WHAT IS REQUIRED -
Your answer must be an exact copy of the records below.

SOURCE MATERIAL -
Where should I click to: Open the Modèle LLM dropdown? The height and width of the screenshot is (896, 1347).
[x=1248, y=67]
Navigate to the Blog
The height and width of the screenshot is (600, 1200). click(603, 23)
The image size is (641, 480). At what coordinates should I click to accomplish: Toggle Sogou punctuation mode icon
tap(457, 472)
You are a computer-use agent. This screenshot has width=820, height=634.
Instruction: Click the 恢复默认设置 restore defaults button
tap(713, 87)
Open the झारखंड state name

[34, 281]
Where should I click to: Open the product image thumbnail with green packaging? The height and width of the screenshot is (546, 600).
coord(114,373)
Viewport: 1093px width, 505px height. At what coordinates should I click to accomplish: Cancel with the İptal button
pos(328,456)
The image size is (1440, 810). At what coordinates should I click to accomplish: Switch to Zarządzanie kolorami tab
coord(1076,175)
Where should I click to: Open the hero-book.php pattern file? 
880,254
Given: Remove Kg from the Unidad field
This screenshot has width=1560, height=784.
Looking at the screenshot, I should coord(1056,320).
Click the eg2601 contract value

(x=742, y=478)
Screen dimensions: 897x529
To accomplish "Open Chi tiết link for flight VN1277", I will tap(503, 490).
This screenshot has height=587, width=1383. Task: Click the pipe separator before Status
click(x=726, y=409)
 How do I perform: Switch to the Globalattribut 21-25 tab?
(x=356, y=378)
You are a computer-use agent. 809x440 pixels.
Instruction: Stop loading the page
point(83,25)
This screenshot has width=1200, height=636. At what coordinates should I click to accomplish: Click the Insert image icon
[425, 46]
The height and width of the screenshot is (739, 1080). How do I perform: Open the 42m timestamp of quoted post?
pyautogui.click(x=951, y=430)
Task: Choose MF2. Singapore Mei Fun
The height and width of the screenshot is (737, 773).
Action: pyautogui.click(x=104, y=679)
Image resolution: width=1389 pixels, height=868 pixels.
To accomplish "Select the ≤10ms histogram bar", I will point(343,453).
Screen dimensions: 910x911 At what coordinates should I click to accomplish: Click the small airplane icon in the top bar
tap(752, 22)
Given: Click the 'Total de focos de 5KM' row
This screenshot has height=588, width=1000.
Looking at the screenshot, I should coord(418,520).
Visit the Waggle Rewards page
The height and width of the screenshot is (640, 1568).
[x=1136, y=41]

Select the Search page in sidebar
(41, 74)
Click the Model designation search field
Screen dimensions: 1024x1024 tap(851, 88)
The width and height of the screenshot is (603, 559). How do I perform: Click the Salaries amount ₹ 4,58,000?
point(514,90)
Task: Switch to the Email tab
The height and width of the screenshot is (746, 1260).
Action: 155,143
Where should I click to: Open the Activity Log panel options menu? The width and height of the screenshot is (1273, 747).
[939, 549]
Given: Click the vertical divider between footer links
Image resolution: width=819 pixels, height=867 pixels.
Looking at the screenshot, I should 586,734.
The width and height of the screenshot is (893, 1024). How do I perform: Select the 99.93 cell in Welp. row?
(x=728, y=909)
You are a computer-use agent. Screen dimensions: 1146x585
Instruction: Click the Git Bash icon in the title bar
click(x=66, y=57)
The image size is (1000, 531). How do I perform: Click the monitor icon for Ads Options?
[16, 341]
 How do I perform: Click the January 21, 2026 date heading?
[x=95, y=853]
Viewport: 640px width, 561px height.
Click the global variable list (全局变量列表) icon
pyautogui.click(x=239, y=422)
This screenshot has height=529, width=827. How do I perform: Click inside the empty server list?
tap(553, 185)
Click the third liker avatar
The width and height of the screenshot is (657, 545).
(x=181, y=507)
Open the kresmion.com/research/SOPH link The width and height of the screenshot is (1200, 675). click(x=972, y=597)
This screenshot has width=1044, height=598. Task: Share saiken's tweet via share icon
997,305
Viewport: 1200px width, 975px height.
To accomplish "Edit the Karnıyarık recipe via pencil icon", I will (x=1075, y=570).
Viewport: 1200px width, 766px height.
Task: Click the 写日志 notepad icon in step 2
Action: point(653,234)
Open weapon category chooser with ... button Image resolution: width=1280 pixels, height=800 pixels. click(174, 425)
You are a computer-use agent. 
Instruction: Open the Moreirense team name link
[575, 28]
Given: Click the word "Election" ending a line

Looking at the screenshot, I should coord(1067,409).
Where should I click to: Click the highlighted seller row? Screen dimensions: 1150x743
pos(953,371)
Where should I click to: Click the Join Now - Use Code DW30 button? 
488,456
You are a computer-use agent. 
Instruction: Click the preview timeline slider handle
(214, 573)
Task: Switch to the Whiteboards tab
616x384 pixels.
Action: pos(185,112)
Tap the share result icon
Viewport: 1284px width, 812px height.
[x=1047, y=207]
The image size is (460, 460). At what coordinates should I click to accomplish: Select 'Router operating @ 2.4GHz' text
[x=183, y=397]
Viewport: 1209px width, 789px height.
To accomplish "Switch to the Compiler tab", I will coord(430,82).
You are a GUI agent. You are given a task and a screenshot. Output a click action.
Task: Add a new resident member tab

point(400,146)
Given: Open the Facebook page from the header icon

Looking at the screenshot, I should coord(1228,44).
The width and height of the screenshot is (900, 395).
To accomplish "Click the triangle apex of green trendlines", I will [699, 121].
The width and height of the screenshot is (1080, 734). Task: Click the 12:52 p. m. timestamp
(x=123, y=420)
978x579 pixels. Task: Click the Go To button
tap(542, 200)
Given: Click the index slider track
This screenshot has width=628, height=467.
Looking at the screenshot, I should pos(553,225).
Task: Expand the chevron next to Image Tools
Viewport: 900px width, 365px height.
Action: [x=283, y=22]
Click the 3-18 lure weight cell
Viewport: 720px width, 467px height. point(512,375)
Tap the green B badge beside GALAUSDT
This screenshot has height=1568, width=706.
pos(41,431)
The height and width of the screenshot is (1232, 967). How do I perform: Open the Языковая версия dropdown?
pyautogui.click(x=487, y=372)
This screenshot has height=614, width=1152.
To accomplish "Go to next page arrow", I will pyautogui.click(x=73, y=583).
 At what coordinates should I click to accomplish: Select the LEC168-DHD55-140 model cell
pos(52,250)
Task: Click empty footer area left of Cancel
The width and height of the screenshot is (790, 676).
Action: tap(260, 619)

TASK RESULT -
Where should I click to: Open the Modèle LLM dropdown? The height and width of the screenshot is (896, 1347).
[x=1248, y=67]
Navigate to the Blog
The height and width of the screenshot is (600, 1200). click(603, 23)
The image size is (641, 480). At what coordinates should I click to accomplish: Toggle Sogou punctuation mode icon
tap(457, 472)
You are a computer-use agent. This screenshot has width=820, height=634.
Instruction: Click the 恢复默认设置 restore defaults button
tap(713, 87)
Open the झारखंड state name

[34, 281]
Where should I click to: Open the product image thumbnail with green packaging? The height and width of the screenshot is (546, 600).
coord(114,373)
Viewport: 1093px width, 505px height. At what coordinates should I click to accomplish: Cancel with the İptal button
pos(328,456)
The image size is (1440, 810). At what coordinates should I click to accomplish: Switch to Zarządzanie kolorami tab
coord(1076,175)
Where should I click to: Open the hero-book.php pattern file? 
880,254
Given: Remove Kg from the Unidad field
This screenshot has width=1560, height=784.
Looking at the screenshot, I should coord(1056,320).
Click the eg2601 contract value

(x=742, y=478)
Screen dimensions: 897x529
To accomplish "Open Chi tiết link for flight VN1277", I will tap(503, 490).
This screenshot has height=587, width=1383. Task: Click the pipe separator before Status
click(x=726, y=409)
 How do I perform: Switch to the Globalattribut 21-25 tab?
(x=356, y=378)
You are a computer-use agent. 809x440 pixels.
Instruction: Stop loading the page
point(83,25)
This screenshot has width=1200, height=636. At what coordinates should I click to accomplish: Click the Insert image icon
[425, 46]
The height and width of the screenshot is (739, 1080). How do I perform: Open the 42m timestamp of quoted post?
pyautogui.click(x=951, y=430)
Task: Choose MF2. Singapore Mei Fun
The height and width of the screenshot is (737, 773).
Action: pyautogui.click(x=104, y=679)
Image resolution: width=1389 pixels, height=868 pixels.
To accomplish "Select the ≤10ms histogram bar", I will point(343,453).
Screen dimensions: 910x911 At what coordinates should I click to accomplish: Click the small airplane icon in the top bar
tap(752, 22)
Given: Click the 'Total de focos de 5KM' row
This screenshot has height=588, width=1000.
Looking at the screenshot, I should coord(418,520).
Visit the Waggle Rewards page
The height and width of the screenshot is (640, 1568).
[x=1136, y=41]

Select the Search page in sidebar
(41, 74)
Click the Model designation search field
Screen dimensions: 1024x1024 tap(851, 88)
The width and height of the screenshot is (603, 559). How do I perform: Click the Salaries amount ₹ 4,58,000?
point(514,90)
Task: Switch to the Email tab
The height and width of the screenshot is (746, 1260).
Action: 155,143
Where should I click to: Open the Activity Log panel options menu? The width and height of the screenshot is (1273, 747).
[939, 549]
Given: Click the vertical divider between footer links
Image resolution: width=819 pixels, height=867 pixels.
Looking at the screenshot, I should 586,734.
The width and height of the screenshot is (893, 1024). How do I perform: Select the 99.93 cell in Welp. row?
(x=728, y=909)
You are a computer-use agent. Screen dimensions: 1146x585
Instruction: Click the Git Bash icon in the title bar
click(x=66, y=57)
The image size is (1000, 531). How do I perform: Click the monitor icon for Ads Options?
[16, 341]
 How do I perform: Click the January 21, 2026 date heading?
[x=95, y=853]
Viewport: 640px width, 561px height.
Click the global variable list (全局变量列表) icon
pyautogui.click(x=239, y=422)
This screenshot has height=529, width=827. How do I perform: Click inside the empty server list?
tap(553, 185)
Click the third liker avatar
The width and height of the screenshot is (657, 545).
(x=181, y=507)
Open the kresmion.com/research/SOPH link The width and height of the screenshot is (1200, 675). click(x=972, y=597)
This screenshot has width=1044, height=598. Task: Share saiken's tweet via share icon
997,305
Viewport: 1200px width, 975px height.
To accomplish "Edit the Karnıyarık recipe via pencil icon", I will (x=1075, y=570).
Viewport: 1200px width, 766px height.
Task: Click the 写日志 notepad icon in step 2
Action: point(653,234)
Open weapon category chooser with ... button Image resolution: width=1280 pixels, height=800 pixels. click(174, 425)
You are a computer-use agent. 
Instruction: Open the Moreirense team name link
[575, 28]
Given: Click the word "Election" ending a line

Looking at the screenshot, I should coord(1067,409).
Where should I click to: Click the highlighted seller row? Screen dimensions: 1150x743
pos(953,371)
Where should I click to: Click the Join Now - Use Code DW30 button? 
488,456
You are a computer-use agent. 
Instruction: Click the preview timeline slider handle
(214, 573)
Task: Switch to the Whiteboards tab
616x384 pixels.
Action: pos(185,112)
Tap the share result icon
Viewport: 1284px width, 812px height.
[x=1047, y=207]
The image size is (460, 460). At what coordinates should I click to accomplish: Select 'Router operating @ 2.4GHz' text
[x=183, y=397]
Viewport: 1209px width, 789px height.
To accomplish "Switch to the Compiler tab", I will coord(430,82).
You are a GUI agent. You are given a task and a screenshot. Output a click action.
Task: Add a new resident member tab

point(400,146)
Given: Open the Facebook page from the header icon

Looking at the screenshot, I should coord(1228,44).
The width and height of the screenshot is (900, 395).
To accomplish "Click the triangle apex of green trendlines", I will [699, 121].
The width and height of the screenshot is (1080, 734). Task: Click the 12:52 p. m. timestamp
(x=123, y=420)
978x579 pixels. Task: Click the Go To button
tap(542, 200)
Given: Click the index slider track
This screenshot has width=628, height=467.
Looking at the screenshot, I should pos(553,225).
Task: Expand the chevron next to Image Tools
Viewport: 900px width, 365px height.
Action: [x=283, y=22]
Click the 3-18 lure weight cell
Viewport: 720px width, 467px height. point(512,375)
Tap the green B badge beside GALAUSDT
This screenshot has height=1568, width=706.
pos(41,431)
The height and width of the screenshot is (1232, 967). How do I perform: Open the Языковая версия dropdown?
pyautogui.click(x=487, y=372)
This screenshot has height=614, width=1152.
To accomplish "Go to next page arrow", I will pyautogui.click(x=73, y=583).
 At what coordinates should I click to accomplish: Select the LEC168-DHD55-140 model cell
pos(52,250)
Task: Click empty footer area left of Cancel
The width and height of the screenshot is (790, 676).
Action: tap(260, 619)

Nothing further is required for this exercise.